Why is it important to protect your e-learning assets
Unwanted downloads can have negative consequences for your e-learning video content when distributed without your authorization. According to recent research data revenue loss for premium content distribution could reach up to 20% and higher in cases where no protection measures are applied. One of the most secure ways to protect your assets is to opt for a video hosting service using the highest level of security features and modern DRM solutions.
Choosing and implementing the right DRM solution for your online content can be difficult and time consuming, especially without technical support.
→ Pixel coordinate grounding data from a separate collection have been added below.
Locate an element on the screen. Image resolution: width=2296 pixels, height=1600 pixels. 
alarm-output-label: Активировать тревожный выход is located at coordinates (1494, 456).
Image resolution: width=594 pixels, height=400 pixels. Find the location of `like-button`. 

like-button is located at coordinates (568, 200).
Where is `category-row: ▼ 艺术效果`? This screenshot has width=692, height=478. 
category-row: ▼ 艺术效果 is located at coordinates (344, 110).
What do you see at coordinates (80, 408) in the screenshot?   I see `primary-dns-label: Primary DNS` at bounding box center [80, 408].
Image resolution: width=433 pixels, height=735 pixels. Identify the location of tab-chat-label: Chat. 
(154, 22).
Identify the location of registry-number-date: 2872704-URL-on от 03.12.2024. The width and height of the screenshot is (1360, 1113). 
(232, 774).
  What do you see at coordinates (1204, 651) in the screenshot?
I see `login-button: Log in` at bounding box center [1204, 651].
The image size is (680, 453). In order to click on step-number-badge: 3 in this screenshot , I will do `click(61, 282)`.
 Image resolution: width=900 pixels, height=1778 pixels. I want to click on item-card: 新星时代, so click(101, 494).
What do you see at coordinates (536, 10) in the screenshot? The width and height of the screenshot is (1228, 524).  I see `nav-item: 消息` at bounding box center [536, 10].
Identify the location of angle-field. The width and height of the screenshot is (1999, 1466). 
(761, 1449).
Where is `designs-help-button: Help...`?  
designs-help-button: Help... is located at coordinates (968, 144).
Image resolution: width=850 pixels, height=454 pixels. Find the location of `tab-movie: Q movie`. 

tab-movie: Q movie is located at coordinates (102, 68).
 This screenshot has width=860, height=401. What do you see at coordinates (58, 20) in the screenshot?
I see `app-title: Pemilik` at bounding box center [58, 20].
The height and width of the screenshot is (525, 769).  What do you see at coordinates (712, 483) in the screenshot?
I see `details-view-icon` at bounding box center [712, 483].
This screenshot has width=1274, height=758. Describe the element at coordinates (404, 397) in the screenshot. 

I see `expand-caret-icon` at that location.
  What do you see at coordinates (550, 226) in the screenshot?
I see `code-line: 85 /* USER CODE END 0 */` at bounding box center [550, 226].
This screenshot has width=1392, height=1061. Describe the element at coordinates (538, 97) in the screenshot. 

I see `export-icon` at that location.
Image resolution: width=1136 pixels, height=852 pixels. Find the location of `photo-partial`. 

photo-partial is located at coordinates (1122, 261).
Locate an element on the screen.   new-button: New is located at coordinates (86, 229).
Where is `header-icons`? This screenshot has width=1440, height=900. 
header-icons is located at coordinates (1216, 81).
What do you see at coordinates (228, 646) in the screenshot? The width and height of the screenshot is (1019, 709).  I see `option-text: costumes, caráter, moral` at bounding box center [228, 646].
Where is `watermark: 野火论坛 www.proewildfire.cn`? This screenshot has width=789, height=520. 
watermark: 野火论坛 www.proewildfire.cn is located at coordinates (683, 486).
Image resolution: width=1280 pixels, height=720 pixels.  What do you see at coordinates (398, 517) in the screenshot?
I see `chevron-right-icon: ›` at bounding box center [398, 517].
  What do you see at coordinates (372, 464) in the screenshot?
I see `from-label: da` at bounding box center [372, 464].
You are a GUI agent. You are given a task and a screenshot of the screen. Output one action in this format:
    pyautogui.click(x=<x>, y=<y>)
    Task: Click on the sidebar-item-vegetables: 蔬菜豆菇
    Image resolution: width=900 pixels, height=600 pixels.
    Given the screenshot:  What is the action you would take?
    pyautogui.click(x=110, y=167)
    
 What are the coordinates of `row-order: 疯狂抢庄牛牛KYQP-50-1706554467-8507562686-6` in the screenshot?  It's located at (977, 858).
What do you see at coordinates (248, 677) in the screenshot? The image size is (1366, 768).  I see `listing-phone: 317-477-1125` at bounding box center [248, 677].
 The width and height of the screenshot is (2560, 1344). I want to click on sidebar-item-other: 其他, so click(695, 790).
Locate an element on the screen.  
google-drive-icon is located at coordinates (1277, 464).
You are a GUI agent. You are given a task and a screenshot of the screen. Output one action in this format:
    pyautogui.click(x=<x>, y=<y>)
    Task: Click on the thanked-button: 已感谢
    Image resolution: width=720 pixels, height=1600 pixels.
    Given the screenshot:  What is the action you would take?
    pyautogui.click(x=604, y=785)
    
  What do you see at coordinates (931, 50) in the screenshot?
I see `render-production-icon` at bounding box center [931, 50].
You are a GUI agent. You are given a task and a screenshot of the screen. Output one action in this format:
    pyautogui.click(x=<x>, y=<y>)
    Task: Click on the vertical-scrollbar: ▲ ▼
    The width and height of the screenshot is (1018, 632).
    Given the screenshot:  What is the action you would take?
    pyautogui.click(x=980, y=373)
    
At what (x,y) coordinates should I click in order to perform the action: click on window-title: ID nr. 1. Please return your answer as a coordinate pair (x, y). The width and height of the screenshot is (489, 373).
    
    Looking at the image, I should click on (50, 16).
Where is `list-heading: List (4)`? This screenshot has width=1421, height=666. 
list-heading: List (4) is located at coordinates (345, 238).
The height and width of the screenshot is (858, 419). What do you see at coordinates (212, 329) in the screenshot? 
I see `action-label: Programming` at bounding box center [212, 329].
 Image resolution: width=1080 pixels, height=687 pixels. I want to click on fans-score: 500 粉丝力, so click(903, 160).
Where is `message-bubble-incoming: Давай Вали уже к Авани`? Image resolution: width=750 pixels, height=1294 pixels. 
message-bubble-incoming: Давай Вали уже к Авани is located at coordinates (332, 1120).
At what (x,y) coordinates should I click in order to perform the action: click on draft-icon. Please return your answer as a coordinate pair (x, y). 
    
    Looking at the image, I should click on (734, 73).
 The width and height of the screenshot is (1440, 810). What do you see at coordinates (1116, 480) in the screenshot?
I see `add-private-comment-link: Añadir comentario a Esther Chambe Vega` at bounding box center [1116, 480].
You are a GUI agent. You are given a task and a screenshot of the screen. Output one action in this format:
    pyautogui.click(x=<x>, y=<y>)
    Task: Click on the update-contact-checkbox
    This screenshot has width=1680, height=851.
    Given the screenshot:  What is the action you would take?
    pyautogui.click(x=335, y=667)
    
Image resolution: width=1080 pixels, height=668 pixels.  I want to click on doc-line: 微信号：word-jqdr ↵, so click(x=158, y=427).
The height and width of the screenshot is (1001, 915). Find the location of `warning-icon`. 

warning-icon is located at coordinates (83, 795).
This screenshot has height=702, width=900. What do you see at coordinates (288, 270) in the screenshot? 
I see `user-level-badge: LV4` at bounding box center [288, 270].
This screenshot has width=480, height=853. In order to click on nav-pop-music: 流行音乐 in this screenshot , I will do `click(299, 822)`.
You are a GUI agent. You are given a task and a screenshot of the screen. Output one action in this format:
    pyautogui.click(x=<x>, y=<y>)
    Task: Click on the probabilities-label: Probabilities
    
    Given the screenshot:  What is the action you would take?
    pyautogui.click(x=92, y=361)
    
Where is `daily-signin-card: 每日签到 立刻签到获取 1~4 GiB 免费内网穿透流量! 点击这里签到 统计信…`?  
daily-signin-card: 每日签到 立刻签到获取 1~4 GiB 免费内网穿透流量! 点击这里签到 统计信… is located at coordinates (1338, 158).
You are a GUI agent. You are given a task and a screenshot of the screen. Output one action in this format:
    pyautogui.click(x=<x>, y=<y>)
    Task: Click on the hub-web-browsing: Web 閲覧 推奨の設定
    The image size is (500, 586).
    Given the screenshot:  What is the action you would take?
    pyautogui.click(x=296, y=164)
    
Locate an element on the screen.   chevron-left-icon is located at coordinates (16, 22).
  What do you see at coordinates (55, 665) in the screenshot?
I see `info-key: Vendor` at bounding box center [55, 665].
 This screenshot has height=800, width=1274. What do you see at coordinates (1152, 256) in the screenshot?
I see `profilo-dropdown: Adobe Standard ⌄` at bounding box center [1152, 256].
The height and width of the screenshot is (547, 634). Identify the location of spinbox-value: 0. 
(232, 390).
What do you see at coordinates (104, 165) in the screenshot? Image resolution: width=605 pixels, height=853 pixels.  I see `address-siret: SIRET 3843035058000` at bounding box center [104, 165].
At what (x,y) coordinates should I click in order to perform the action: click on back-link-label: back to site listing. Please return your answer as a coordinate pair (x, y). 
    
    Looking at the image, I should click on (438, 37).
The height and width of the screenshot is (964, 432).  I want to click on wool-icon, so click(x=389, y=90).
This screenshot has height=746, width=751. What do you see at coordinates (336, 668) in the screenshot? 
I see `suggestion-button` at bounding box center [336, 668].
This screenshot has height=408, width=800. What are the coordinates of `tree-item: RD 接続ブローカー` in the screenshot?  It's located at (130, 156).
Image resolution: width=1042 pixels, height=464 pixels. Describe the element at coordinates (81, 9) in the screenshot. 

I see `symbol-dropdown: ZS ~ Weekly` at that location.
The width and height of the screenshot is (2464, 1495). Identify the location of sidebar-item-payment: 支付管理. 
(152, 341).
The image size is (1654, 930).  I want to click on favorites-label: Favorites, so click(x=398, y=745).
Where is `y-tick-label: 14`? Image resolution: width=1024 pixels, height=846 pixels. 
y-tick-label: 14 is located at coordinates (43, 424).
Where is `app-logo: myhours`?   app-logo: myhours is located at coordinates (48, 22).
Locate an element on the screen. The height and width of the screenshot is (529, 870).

That is why Kinescope is loved by small and medium-sized businesses. We provide the highest standard of DRM aligned to world-class technologies, accessible for businesses without a big tech team.
Conclusion
Kinescope helps e-learning platforms of any size to securely store and distribute their video content without having to worry about unauthorized access . Kinescope runs on its own cutting-edge infrastructure and provides the highest level of control and security available on the market, combined with unbeatable pricing. Your videos will be encrypted with the latest industry-standard DRM systems, like Apple Fairplay, ensuring a smooth and hassle-free process. The only thing you have to do is upload a video to our dashboard and you will get a player embedded code that can be securely distributed everywhere. Easy peasy!